Menurut UU 12/2006 tentang Kewarganegaraan, seorang anak hasil kawin campur bisa memiliki dua kewarganegaraan sebelum usia 18 tahun.
Selang kejadian itu, ibunda Gloria, Ira Hartini Natapradja Hamel mengajukan gugatan UU 12/2006 Kewarganegaraan soal ketentuan mendaftarkan diri bagi anak hasil kawin campur yang berusia sebelum 18 tahun ke Mahkamah Konstitusi (MK).
Dalam pasal 41 UU Kewarganegaraan itu, disebutkan bahwa seseorang yang belum berusia 18 tahun saat UU Kewarganegaraan diberlakukan pada tahun 2006, diberikan waktu paling lambat empat tahun untuk mendaftarkan diri.
Jika merujuk pada ketentuan tersebut, maka Gloria tak bisa lagi mendaftarkan status kewarganegaraannya. Perempuan yang lahir pada tahun 2000 ini seharusnya didaftarkan ke Kemenkumham dalam rentang waktu 1 Agustus 2006 sampai 1 Agustus 2010 apabila hendak memperoleh kewarganegaraan Indonesia.
Proses persidangan uji materi di MK pun memakan waktu tak sebentar. Sejumlah saksi hingga ahli dihadirkan.
Dalam persidangan, terungkap, banyak anak hasil kawin campur yang kebingungan menentukan status warga negara.
Mereka umumnya tak tahu soal ketentuan yang mengatur pendaftaran untuk memperoleh status sebagai WNI dalam UU Kewarganegaraan.
"Banyak orang tua yang lupa mendaftarkan atau bahkan sama sekali tak mengetahui aturan tersebut. Jadi sangat merugikan," ucap Ira.
Setahun bergulir, MK akhirnya memutus permohonan uji materi tersebut pada 31 Agustus 2017. Hasilnya lembaga pengawal konstitusi itu menolak seluruh permohonan ibunda Gloria karena tak beralasan menurut hukum.
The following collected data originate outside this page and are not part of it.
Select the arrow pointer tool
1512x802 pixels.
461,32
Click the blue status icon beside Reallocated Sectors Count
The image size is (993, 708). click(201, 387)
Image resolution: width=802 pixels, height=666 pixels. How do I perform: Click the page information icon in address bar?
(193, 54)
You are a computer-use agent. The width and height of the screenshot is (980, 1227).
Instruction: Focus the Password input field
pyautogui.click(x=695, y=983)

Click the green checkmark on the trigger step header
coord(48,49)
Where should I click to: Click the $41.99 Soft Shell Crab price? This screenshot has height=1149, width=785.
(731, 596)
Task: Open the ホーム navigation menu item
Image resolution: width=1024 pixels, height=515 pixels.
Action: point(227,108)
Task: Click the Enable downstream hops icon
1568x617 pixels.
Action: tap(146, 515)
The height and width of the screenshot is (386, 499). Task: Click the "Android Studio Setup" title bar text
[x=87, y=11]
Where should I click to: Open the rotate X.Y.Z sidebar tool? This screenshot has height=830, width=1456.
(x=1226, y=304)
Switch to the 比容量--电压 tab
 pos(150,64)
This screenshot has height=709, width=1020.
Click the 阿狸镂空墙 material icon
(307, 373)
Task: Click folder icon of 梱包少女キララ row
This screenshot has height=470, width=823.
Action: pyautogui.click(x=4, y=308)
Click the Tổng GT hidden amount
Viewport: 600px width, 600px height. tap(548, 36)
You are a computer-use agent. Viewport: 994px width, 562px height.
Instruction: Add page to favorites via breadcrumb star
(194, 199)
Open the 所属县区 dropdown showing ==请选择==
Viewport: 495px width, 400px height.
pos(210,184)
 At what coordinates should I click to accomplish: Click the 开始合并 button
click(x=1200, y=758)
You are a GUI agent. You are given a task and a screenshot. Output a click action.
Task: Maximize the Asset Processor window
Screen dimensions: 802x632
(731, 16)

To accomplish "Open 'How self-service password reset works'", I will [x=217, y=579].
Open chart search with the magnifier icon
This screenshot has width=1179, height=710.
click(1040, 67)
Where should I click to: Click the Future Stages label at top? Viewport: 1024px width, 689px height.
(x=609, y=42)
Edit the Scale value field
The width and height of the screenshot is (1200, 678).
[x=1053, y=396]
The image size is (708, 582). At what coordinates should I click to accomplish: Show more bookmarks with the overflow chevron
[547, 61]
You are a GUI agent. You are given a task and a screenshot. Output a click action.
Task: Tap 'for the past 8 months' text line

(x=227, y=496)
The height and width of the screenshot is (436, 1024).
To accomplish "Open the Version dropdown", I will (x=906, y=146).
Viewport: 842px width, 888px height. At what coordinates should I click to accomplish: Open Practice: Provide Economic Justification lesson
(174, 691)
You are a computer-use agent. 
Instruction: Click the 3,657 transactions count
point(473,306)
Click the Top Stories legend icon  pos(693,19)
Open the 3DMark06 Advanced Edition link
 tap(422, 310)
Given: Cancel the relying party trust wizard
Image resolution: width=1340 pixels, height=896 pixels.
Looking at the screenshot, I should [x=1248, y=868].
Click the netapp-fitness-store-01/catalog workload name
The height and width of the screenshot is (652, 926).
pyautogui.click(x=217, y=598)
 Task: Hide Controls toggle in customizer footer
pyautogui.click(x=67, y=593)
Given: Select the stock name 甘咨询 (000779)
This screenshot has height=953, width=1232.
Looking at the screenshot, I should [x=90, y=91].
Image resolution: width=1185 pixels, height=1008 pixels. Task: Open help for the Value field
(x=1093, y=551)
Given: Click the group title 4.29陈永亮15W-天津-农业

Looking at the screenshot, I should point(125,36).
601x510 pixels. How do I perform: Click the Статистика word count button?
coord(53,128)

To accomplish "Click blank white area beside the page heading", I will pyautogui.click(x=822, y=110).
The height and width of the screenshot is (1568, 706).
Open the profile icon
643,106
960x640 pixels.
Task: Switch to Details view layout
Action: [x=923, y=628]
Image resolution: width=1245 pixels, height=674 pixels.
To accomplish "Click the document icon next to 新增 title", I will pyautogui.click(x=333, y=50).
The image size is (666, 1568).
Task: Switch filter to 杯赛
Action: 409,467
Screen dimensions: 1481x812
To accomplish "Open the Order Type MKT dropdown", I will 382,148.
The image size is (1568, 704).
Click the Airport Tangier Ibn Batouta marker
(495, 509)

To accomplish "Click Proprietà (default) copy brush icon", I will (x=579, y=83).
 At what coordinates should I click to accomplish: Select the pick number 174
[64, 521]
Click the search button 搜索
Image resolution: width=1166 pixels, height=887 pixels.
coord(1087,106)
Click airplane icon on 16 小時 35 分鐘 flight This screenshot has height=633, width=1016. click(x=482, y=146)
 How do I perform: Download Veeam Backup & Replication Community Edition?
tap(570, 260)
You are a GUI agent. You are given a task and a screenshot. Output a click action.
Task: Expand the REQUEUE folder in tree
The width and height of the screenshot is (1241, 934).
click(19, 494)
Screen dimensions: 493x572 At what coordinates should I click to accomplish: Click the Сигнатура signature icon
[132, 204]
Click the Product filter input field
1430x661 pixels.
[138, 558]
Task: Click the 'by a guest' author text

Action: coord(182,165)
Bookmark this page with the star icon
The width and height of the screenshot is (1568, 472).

Alasan ketidaktahuan anak hasil kawin campur soal aturan mendaftarkan diri menjadi WNI, dianggap tak bisa menjadi dasar penuntutan apalagi membuat seseorang bebas dari hukum atau peraturan perundang-undangan.
"Pemerintah harusnya aware tentang ini. Sekarang kalau kami tanya ke pemerintah, apa sudah disosialisasikan soal mendaftarkan diri? Apa itu sudah sampai ke kuping masyarakat yang kawin campur?" tutur Ira.
Kandas di MK, Gloria berencana mengikuti proses naturalisasi sesuai syarat yang berlaku dalam UU Kewarganegaraan. Namun cara ini dinilai menyulitkan karena proses naturalisasi hanya berlaku untuk pasangan asing dari orang Indonesia, bukan anak hasil kawin campur.
Sesuai prosedur, Gloria akan diproses melalui jalur pewarganegaraan asing murni yang dipandang tidak punya kaitan apapun dengan Indonesia.
Belum lagi biaya sebesar Rp50 juta untuk mendaftarkan diri sebagai WNI yang dinilai akan semakin memberatkan.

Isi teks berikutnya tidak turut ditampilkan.